> Problem statement: Transcribe the passage of the copper tubing discussion between "3/8 has less" and "a herms system.", inclusive, word for word.

___ Text extract ___

IT seems most people go for 1/2 inch copper tubing, that I have seen. Is there a benefit to this? 3/8 is a fair bit cheaper, and wouldn't it have more surface area to dissapate heat?
 
3/8 has less surface area...water would spend less time in coil also...it is all about efficiency, if you want things to happen faster, go with 1/2, if you want to spend less money, go with 3/8. I went with 25 feet of 3/8, and then when money was available to put into the hobby, I added another 25 feet with a compression fitting connector.
 
Thinking of eventually building a herms system.

IT seems most people go for 1/2 inch copper tubing, that I have seen. Is there a benefit to this? 3/8 is a fair bit cheaper, and wouldn't it have more surface area to dissapate heat?

With a HERMs coil, you are at the mercy of your pumps capacity. 3/8" copper will have more resistance and you will have significantly less flow which may or may not be a problem.

3/8" is fine for an IC because typically you use residential water pressure.

Ed
 
With a HERMs coil, you are at the mercy of your pumps capacity. 3/8" copper will have more resistance and you will have significantly less flow which may or may not be a problem.

3/8" is fine for an IC because typically you use residential water pressure.

___ Supplied information ___

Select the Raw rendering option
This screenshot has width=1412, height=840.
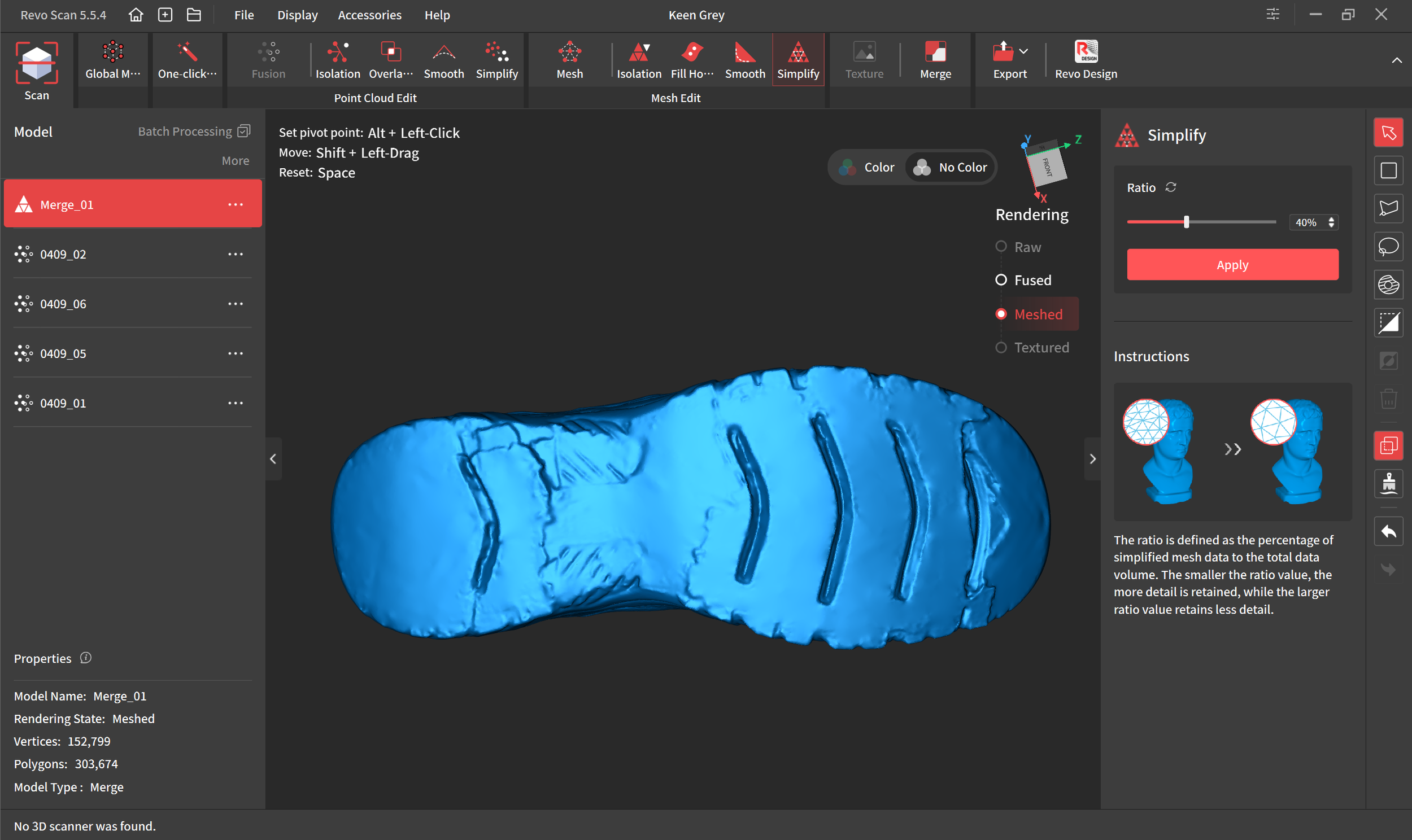[1001, 247]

___

> Finished answer:
3/8 has less surface area...water would spend less time in coil also...it is all about efficiency, if you want things to happen faster, go with 1/2, if you want to spend less money, go with 3/8. I went with 25 feet of 3/8, and then when money was available to put into the hobby, I added another 25 feet with a compression fitting connector.
 
Thinking of eventually building a herms system.